À cinq kilomètres de Saint-Étienne, Guillaume Boivin est allé trouver Antoine Duchesne au milieu du peloton. « Je lui ai dit : “Heille, big, ils sont trois devant, et Hugo est là…” J’en avais la chair de poule ! »

Cela signifiait que Stefan Küng, le coéquipier de Duchesne, ne pourrait disputer la victoire après avoir passé la journée dans l’échappée.

« Dans ma tête, je cheerais pas mal plus pour [Hugo] que pour Küng, mais ça, il ne faut pas le dire ! », a rigolé Duchesne, vendredi après-midi, après la troisième place historique de Houle à la 13étape du Tour de France.

Houle a simplement rencontré plus fort que lui en la personne de Mads Pedersen, ancien champion mondial.
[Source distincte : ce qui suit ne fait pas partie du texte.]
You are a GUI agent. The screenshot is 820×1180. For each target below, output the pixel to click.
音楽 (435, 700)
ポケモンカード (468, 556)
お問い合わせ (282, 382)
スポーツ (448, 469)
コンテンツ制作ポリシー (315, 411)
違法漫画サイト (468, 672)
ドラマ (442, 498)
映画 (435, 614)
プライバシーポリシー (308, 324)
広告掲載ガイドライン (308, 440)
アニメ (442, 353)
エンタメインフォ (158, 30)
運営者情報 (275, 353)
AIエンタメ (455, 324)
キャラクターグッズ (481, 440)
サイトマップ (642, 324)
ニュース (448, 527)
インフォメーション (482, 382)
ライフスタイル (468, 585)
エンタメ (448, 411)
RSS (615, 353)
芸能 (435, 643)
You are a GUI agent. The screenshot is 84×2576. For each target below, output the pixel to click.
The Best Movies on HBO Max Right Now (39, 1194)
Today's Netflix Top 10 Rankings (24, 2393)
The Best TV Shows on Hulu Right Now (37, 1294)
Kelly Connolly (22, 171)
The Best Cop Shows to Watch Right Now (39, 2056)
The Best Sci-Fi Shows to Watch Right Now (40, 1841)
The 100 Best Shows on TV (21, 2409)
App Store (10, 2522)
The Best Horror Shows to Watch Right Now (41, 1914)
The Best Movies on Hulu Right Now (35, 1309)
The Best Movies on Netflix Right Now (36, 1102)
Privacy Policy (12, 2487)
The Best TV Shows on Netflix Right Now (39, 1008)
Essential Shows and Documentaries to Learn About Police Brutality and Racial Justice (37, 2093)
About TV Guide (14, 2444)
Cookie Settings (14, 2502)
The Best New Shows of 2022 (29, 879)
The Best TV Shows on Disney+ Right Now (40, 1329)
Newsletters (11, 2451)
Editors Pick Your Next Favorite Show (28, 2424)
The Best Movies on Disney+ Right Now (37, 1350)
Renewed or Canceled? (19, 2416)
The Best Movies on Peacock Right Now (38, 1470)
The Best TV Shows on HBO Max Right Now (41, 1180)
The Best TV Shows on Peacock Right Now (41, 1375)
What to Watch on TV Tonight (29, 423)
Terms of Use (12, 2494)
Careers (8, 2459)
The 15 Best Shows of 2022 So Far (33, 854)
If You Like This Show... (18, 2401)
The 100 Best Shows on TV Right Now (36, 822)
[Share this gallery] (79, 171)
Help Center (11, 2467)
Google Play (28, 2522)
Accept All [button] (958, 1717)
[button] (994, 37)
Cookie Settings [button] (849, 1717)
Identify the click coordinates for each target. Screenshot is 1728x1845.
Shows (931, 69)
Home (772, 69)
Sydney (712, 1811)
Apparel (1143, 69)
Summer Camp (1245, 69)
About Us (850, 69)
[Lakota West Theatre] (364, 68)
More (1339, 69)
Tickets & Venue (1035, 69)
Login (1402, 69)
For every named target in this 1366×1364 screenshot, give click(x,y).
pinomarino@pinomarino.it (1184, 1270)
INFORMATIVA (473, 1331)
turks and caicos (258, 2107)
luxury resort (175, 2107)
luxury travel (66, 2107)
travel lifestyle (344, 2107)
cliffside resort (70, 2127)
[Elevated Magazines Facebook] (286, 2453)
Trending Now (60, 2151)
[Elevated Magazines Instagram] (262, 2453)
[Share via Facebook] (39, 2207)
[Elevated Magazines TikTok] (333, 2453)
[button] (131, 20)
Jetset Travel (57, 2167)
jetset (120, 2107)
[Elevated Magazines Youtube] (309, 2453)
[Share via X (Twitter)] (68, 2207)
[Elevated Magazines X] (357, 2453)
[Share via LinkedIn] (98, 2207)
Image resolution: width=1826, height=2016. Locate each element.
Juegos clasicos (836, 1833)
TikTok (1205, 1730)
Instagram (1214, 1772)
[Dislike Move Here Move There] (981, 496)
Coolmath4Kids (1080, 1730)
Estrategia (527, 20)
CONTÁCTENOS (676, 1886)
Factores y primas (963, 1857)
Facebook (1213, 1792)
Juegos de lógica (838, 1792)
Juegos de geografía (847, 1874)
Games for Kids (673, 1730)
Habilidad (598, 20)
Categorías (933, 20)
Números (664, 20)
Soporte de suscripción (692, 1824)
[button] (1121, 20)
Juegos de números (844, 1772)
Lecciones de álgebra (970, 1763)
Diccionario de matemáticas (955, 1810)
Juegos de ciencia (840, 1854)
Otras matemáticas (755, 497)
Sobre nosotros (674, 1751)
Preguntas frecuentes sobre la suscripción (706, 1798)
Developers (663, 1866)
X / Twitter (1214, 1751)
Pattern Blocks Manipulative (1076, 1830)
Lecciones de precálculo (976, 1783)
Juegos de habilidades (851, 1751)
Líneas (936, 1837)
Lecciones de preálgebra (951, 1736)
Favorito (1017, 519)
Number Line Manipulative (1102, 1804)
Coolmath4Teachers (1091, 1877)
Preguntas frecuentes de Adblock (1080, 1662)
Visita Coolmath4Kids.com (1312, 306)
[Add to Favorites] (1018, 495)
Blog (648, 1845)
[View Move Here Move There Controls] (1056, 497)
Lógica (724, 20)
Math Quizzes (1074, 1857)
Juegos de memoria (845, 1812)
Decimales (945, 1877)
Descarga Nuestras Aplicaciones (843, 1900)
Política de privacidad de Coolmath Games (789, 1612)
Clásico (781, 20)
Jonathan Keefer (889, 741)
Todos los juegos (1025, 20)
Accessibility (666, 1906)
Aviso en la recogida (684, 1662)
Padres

Aux yeux de Duchesne, il s’en est fallu de peu pour que son ami puisse réaliser le rêve qu’il partageait avec son frère, mort dans un accident il y a près de 10 ans.

Je sais que Pierrik devait être là-haut à le regarder tout le long. Son rêve est d’aller chercher une victoire pour lui. Mais je pense que la troisième place, ça ne doit pas être loin dans son cœur. C’est extrêmement mérité.

Antoine Duchesne

Dix-septième de l’étape, à cinq minutes du gagnant, Boivin a savouré par procuration la prestation de son coéquipier d’Israel-Premier Tech (IPT).

« Hugo est dans une forme extraordinaire. Je suis très fier et content pour lui. C’est vraiment une belle journée pour Israel-Premier Tech, pour Hugo et pour le Québec aussi. On n’a pas vu ça souvent. »

Boivin a lui-même terminé neuvième de la grande classique Paris-Roubaix, l’an dernier. En 2013, David Veilleux a remporté la première étape du Critérium du Dauphiné, où il a porté le maillot jaune pendant trois jours. Cet exploit lui a valu une invitation pour le Tour de France, une première pour un natif du Québec.

Cette année, ils sont trois cyclistes québécois sur le 109Tour, un sommet historique. Si Houle a fait briller les couleurs fleurdelysées vendredi, ce qui lui a valu les félicitations du premier ministre François Legault sur les réseaux sociaux, ses deux amis ont contribué à leur façon à ce numéro.

Durant le bilan d’après-course dans l’autobus d’IPT, formation israélo-québécoise, Houle a pris la parole pour souligner l’apport de ses équipiers, en particulier de « G », surnom de Boivin.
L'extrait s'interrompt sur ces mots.